Reproduce the entries verbatim; no pictures.

Provided data START

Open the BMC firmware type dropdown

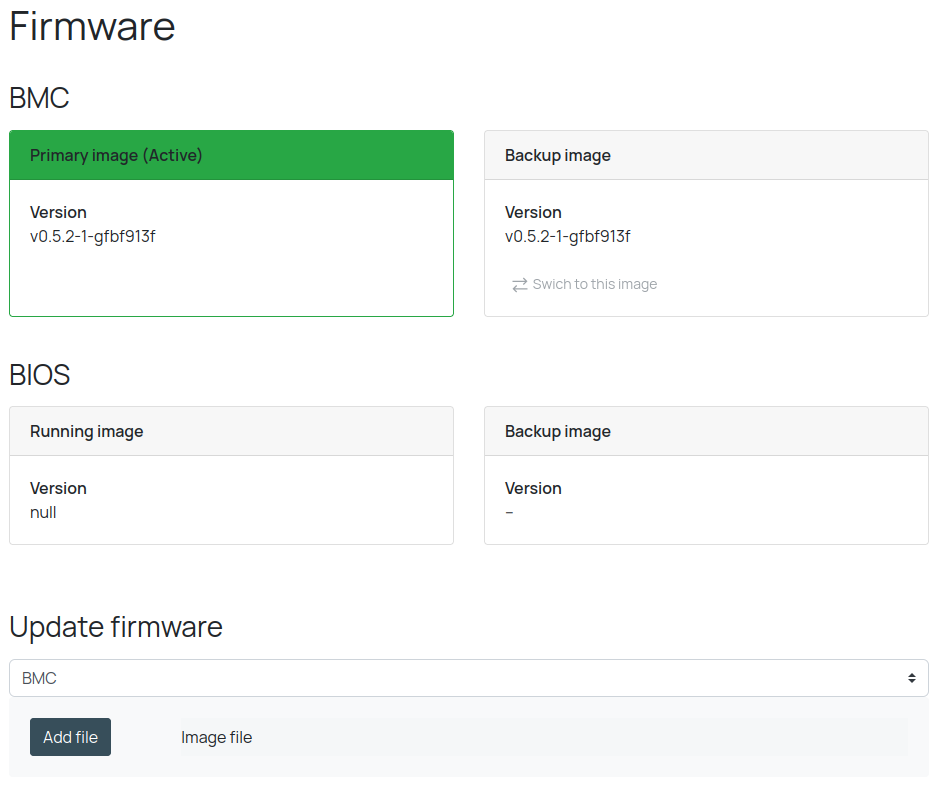point(468,678)
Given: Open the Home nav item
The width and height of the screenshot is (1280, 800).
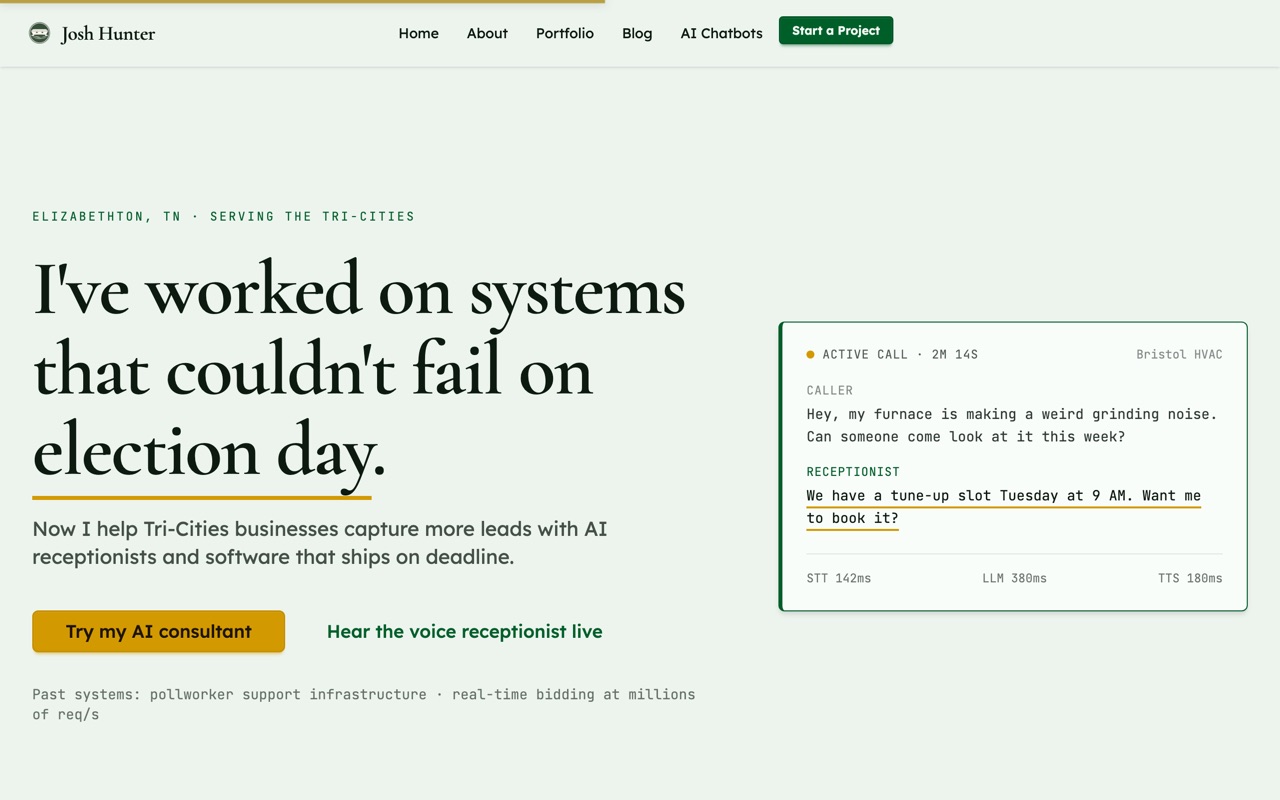Looking at the screenshot, I should [x=418, y=33].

Provided data END

◆ **Result of this task**
Open the BMC firmware type dropdown

point(468,678)
Given: Open the Home nav item
The width and height of the screenshot is (1280, 800).
Looking at the screenshot, I should [x=418, y=33].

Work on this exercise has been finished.